# Data records

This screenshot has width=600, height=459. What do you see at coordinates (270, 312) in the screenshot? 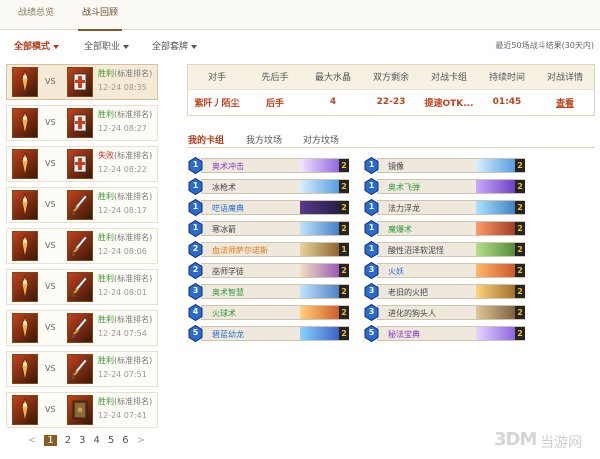
I see `card-row: 火球术 2 4` at bounding box center [270, 312].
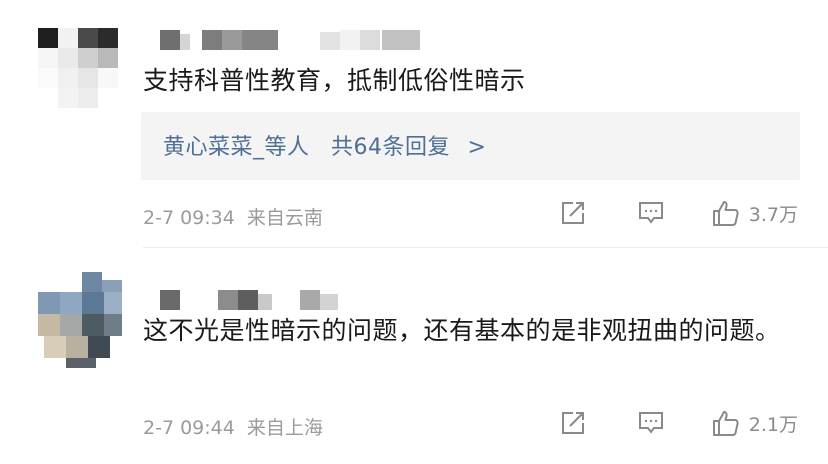  I want to click on like-count: 2.1万, so click(773, 424).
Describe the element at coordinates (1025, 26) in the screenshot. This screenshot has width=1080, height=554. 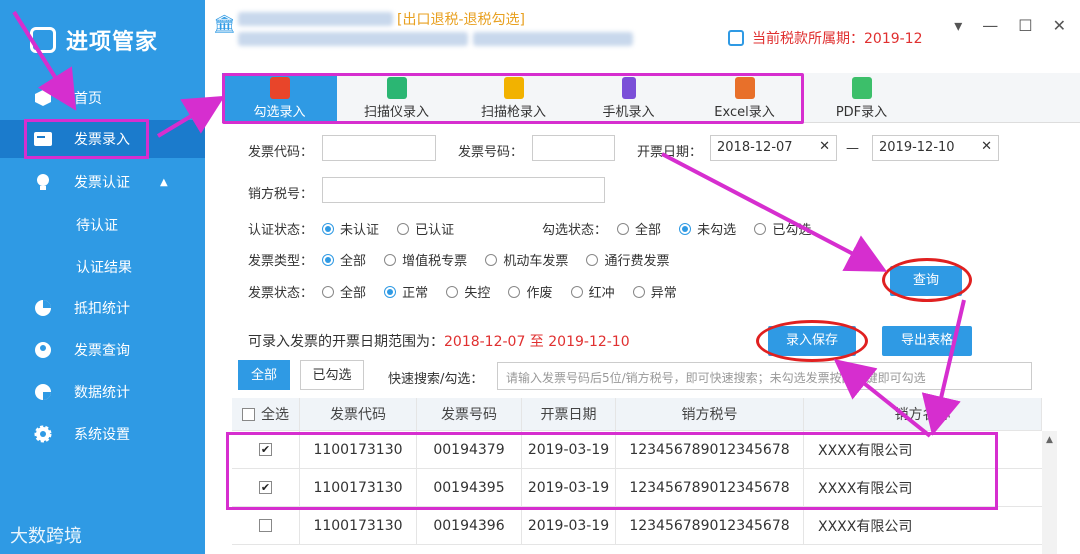
I see `maximize-icon: ☐` at that location.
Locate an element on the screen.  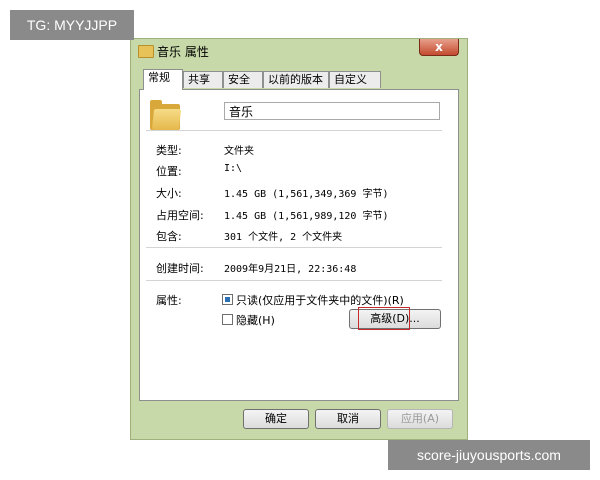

# Your assignment
Recast every line of the records above as a numbered list, skipping any blank lines and leaving out the pictures.

# Exercise result
1. This screenshot has width=600, height=459. What do you see at coordinates (270, 312) in the screenshot? 
2. I see `card-row: 火球术 2 4` at bounding box center [270, 312].
3.   I want to click on like-count: 2.1万, so click(773, 424).
4. Describe the element at coordinates (1025, 26) in the screenshot. This screenshot has width=1080, height=554. 
5. I see `maximize-icon: ☐` at that location.
6. Locate an element on the screen.  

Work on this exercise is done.